Libertad de prensa: la otra víctima de la crisis griega

Desde su estallido en 2010, la crisis que asola Grecia ha sido objeto de un profundo análisis acerca de sus devastadores efectos políticos, económicos y sociales. En los días, semanas y meses previos a los tres rescates que el país heleno recibió en 2011, 2012 y 2015, todas las miradas puestas en su gravísima situación financiera repasaban, seguían y pronosticaban los acontecimientos que sucedían o estaban por hacerlo.  El clamoroso hartazgo de la sociedad y su creciente empobrecimiento, las vicisitudes del inestable escenario político y, sobre todo, las consecuencias de una hipotética salida de la UE jalonaban la actualidad informativa.

Como en toda crisis, la cobertura mediática se centra en los aspectos más destacados de la misma.
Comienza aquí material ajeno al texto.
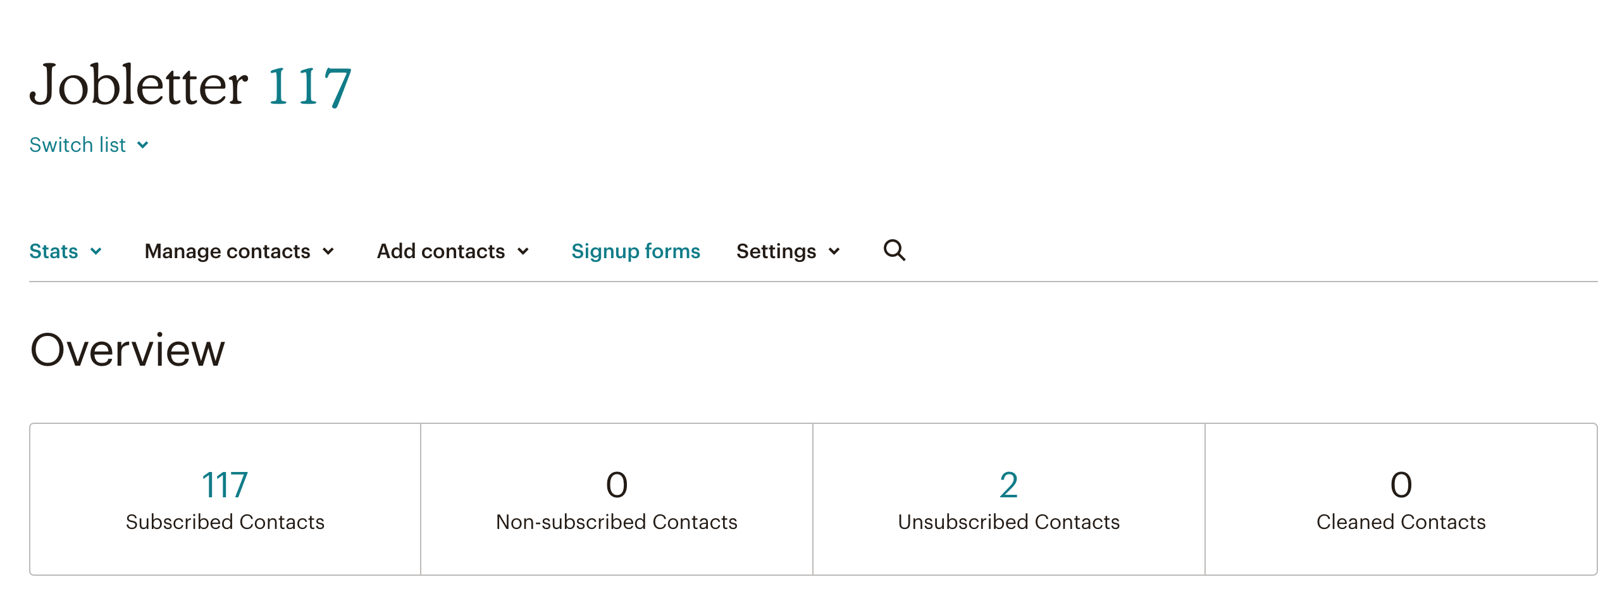Select the Non-subscribed Contacts label
Viewport: 1622px width, 615px height.
click(616, 522)
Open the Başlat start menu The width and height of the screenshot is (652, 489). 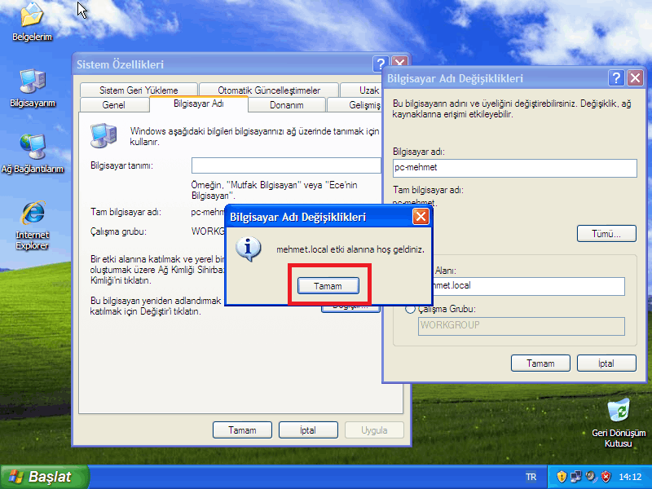[x=39, y=477]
A un lado quedan las víctimas menos llamativas que sus garras, de una forma u otra, acaban cobrándose. Y, como no podía ser de otra forma, una de esas alargadas zarpas ha ido a parar a la prensa y la libertad informativa. En solo cinco años (2009-2014), Grecia pasó del puesto 35 al 99 en el índice de Reporteros sin Fronteras que aborda dicho asunto. En 2016 ocupaba la posición 89.

“Después de que Grecia cayera 50 puestos en la lista de 2015, uno de los mayores desplomes que ha habido, las esperanzas estaban puestas en el nuevo gobierno encabezado por Alexis Tsipras. Antes de las elecciones, Tsipras prometió terminar con el poder de los magnates mediáticos, un puñado de hombres de negocios que durante años han usado los medios en favor de sus intereses empresariales. ¿Mantendrá esta promesa electoral?”, detalla la ONG en su web.
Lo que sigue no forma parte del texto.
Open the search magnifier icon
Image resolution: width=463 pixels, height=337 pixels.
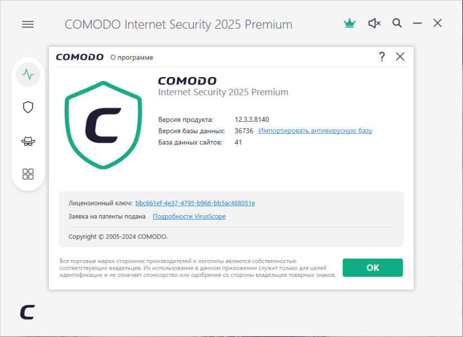pos(397,23)

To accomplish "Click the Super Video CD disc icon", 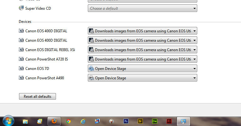I will pos(21,8).
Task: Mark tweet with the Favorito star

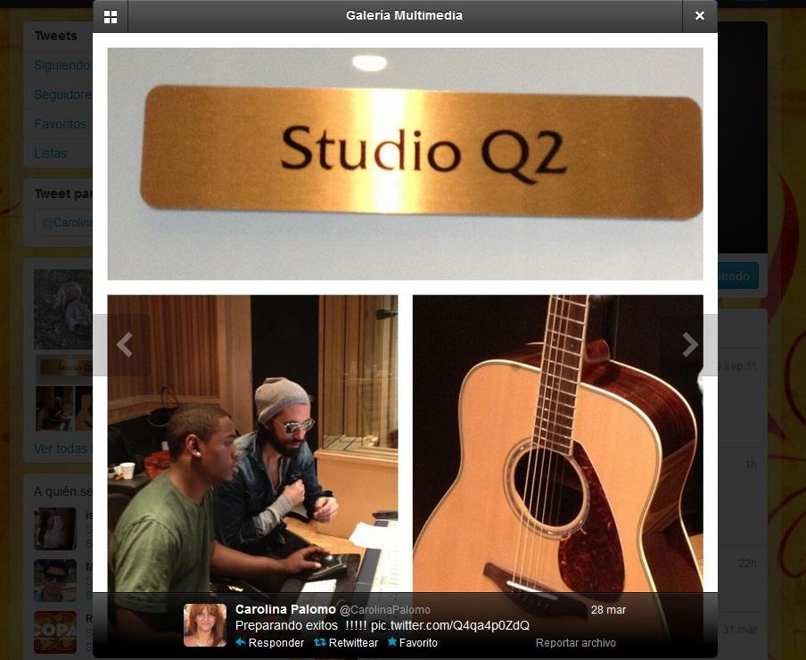Action: (x=391, y=641)
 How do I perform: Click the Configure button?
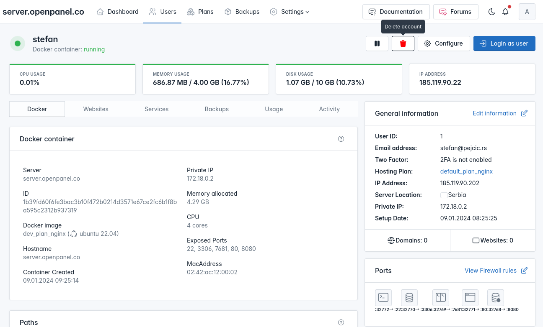(x=444, y=43)
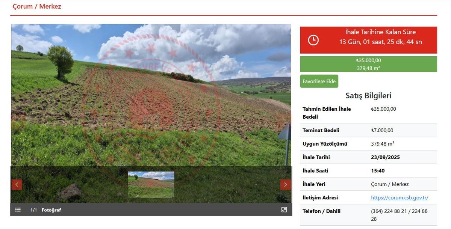The height and width of the screenshot is (229, 451).
Task: Click the Çorum / Merkez heading
Action: pos(37,6)

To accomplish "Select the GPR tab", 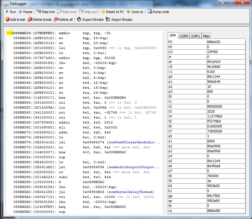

Las razones de tal caída libre son evidentes. Los casos de agresiones y amenazas a periodistas y fotógrafos, tanto por parte de fuerzas de seguridad como de movimientos extremistas, se han disparado exponencialmente a lo largo de estos siete años.  Al tiempo, las interferencias políticas en los medios públicos estuvieron a la orden del día en 2014. Por último, las demandas de políticos y tribunales contra periodistas y canales de información o sátira han devenido en multas, investigaciones y cierres más que cuestionables.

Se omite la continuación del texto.